The US biotech giant argues that royalty collection is essential to make a profit and under its terms of use for its seeds, known as Intacta Soy, farmers have to pay royalties when purchasing the seed or when selling their crop to grain elevators and export terminals. A clause allows Monsanto to inspect shipments for the presence of its Intacta technology to assess royalty charges, which farmers, traders and exporters have branded illegal.

In April, President Mauricio Macri’s Agricultural Ministry banned all tests on grain shipments without prior government approval and its request for more time to push farmers to pay royalties was rejected by Monsanto.

Monsanto now says it will not launch new soyabeans in Argentina, called Roundup Ready 2 Xtend, which are engineered to resist a more powerful weedkiller and which it had planned to begin selling in October.

It will continue selling Intacta RR2 seeds, engineered to withstand glyphosate herbicide and repel worms, but is considering its position in the country.

“We are doing a full review of our business plans there,” Michael Frank, chief commercial officer for Monsanto, told an investor conference, according to a WSJ report on 10 May. “We will be very diligent in our efforts to secure our investments and intellectual property there.”

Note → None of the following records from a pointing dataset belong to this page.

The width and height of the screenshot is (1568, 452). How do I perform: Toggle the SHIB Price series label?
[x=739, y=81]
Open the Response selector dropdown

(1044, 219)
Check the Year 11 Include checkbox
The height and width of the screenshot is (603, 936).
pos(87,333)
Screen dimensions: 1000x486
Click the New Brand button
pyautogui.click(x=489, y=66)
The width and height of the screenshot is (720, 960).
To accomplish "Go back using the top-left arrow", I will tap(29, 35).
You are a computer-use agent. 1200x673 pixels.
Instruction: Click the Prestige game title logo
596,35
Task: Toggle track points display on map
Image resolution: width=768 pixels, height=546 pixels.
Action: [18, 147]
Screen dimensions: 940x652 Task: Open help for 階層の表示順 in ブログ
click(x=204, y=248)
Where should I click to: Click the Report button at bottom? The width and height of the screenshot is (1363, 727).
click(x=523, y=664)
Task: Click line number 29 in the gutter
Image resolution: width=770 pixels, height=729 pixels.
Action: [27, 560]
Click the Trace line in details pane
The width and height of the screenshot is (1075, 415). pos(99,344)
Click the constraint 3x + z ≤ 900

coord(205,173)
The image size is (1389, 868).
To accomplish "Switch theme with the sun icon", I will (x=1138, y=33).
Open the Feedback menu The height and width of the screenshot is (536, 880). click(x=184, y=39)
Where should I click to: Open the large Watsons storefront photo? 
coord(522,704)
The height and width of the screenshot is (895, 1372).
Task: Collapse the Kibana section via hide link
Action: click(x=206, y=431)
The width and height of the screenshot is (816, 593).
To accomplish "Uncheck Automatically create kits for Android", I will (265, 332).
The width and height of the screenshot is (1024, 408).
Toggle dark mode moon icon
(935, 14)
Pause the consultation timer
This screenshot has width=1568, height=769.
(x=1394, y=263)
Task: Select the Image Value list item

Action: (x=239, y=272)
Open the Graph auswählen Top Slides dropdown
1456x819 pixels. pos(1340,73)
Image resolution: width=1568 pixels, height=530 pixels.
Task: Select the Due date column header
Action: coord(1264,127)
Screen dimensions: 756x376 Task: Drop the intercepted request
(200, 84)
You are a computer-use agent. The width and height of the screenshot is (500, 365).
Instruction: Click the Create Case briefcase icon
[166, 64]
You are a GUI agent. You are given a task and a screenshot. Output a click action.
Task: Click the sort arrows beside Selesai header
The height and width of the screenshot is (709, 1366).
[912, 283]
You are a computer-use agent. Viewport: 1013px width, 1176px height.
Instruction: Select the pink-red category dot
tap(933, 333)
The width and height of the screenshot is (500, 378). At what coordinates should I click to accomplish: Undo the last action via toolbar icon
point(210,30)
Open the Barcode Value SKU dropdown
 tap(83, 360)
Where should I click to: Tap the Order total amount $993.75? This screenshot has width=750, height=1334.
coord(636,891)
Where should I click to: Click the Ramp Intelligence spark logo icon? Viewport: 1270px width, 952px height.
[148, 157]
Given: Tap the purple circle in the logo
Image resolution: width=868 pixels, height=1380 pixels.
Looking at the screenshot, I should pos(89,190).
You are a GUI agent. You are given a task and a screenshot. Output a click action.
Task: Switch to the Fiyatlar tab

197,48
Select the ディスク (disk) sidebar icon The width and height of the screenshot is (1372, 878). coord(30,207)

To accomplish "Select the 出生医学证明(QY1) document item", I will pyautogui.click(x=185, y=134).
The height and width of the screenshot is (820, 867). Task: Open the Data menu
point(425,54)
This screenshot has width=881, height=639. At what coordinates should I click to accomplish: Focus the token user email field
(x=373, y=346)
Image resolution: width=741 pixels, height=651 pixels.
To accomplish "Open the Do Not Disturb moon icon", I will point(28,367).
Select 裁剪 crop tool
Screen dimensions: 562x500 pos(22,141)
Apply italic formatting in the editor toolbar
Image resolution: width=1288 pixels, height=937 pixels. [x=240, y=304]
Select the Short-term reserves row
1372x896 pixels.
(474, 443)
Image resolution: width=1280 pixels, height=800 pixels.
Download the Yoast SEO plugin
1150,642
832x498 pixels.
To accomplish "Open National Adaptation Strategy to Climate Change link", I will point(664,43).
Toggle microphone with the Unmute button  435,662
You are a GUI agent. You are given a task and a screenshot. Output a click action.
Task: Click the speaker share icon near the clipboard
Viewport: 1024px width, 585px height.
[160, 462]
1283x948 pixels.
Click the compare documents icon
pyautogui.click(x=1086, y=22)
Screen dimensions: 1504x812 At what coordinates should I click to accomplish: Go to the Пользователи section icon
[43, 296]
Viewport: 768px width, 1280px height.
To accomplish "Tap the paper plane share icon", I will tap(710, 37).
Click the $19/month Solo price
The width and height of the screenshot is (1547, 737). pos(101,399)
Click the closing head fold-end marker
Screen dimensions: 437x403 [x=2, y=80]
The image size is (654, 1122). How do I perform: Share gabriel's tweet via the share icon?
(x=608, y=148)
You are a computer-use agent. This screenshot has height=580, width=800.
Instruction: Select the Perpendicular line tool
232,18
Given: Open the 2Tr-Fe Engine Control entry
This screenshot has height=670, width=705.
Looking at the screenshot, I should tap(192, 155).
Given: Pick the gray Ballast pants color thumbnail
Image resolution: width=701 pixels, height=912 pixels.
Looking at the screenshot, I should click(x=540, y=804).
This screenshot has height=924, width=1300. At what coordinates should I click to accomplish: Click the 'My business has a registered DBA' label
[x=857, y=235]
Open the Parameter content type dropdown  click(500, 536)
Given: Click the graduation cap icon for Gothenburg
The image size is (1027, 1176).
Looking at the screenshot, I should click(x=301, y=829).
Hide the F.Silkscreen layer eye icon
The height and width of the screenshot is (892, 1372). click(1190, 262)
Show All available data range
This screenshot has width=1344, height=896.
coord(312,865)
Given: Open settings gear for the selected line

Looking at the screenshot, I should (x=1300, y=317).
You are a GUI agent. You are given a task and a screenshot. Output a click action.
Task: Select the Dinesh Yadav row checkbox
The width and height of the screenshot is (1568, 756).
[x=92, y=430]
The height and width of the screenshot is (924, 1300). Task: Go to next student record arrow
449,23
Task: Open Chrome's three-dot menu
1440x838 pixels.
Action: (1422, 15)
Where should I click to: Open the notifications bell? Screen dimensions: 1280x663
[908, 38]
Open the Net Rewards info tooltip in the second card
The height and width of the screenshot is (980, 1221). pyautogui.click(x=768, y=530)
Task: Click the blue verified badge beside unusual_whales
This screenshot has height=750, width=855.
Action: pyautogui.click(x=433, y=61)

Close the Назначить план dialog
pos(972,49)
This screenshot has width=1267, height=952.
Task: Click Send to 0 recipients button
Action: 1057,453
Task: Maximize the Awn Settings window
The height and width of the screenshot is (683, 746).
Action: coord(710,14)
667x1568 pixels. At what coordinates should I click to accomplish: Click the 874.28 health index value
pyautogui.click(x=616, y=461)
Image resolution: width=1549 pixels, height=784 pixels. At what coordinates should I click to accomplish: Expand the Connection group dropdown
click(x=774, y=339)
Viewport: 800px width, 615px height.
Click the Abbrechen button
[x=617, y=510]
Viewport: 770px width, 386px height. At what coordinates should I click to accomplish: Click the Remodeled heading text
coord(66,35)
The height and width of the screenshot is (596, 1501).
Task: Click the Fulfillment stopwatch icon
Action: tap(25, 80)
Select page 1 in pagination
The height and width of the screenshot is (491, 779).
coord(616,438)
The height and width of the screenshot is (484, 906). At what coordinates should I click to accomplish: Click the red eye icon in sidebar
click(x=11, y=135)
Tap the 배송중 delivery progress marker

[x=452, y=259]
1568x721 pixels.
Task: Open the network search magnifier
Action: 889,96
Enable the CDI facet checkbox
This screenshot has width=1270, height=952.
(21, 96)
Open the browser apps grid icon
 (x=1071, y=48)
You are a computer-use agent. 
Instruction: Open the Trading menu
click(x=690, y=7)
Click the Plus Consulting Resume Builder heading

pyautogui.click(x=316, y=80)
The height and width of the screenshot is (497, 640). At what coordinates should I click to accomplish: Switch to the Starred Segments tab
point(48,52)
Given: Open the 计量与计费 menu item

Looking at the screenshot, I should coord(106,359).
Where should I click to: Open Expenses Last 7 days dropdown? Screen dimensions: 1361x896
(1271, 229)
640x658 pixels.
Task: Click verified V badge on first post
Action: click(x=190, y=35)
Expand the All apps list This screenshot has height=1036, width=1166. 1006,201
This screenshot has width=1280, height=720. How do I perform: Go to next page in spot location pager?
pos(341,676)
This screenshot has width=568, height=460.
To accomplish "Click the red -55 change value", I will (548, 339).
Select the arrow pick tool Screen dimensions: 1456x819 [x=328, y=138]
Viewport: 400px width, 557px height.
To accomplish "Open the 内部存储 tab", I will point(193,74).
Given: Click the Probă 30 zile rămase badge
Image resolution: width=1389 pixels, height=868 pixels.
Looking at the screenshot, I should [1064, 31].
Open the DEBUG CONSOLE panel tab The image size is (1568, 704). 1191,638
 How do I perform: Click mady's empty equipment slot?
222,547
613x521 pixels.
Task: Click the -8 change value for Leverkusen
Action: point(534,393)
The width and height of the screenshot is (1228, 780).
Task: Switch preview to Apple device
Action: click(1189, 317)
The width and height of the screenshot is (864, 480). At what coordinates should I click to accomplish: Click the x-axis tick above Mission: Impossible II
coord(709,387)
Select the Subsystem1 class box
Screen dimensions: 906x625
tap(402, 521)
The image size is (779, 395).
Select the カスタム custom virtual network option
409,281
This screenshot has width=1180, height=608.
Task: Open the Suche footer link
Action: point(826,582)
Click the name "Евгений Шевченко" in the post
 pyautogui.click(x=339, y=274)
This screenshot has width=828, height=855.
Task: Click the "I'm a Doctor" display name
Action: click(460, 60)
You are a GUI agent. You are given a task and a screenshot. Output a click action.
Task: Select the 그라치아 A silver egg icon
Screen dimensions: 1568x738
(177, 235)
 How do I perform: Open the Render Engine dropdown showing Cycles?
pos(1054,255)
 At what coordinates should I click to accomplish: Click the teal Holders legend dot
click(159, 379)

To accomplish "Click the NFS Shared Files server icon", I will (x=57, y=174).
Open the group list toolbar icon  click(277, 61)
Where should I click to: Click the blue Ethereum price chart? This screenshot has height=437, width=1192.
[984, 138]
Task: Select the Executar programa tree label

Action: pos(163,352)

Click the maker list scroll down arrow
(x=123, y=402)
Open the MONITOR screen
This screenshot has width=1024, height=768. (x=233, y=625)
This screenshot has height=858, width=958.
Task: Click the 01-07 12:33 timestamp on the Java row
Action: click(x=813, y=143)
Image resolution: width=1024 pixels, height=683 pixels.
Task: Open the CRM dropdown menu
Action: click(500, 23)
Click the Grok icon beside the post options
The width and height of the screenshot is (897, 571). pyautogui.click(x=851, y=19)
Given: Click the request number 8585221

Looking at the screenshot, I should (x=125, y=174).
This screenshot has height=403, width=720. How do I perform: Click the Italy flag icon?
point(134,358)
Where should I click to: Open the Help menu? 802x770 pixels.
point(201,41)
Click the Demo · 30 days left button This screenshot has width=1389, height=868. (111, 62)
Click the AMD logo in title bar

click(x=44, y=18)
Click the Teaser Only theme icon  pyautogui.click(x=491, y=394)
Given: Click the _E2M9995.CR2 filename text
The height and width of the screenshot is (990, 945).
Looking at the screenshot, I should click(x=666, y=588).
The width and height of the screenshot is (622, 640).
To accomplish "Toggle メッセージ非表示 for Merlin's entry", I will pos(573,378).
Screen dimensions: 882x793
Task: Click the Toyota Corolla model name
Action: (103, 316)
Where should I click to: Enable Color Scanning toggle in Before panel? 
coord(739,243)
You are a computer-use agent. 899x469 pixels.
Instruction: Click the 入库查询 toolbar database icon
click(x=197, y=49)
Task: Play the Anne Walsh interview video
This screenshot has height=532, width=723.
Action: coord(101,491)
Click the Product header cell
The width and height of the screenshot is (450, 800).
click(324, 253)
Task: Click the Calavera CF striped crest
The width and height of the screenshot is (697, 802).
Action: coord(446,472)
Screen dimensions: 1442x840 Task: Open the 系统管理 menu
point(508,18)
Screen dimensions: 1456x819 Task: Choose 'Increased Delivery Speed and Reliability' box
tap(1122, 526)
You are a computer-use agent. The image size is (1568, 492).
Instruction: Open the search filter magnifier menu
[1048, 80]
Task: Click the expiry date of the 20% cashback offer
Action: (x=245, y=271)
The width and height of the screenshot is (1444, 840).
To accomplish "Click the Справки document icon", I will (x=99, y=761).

The newspaper said Argentina was one of the biggest overseas markets for US agricultural firms, growing about 13.6% of the world’s GM crops last year. Its purchases of seeds and pesticides generated about 5.8% of Monsanto’s US$15bn in sales in fiscal year 2015.

Monsanto has also threatened to leave India over royalty disputes as the agriculture ministry there has implemented a cap on the fees that it, and its local partner, Maharashtra Hybrid Seeds Co (Mahyco) are able to charge for biotech cotton seed royalties (see Biotech News, OFI May 2016).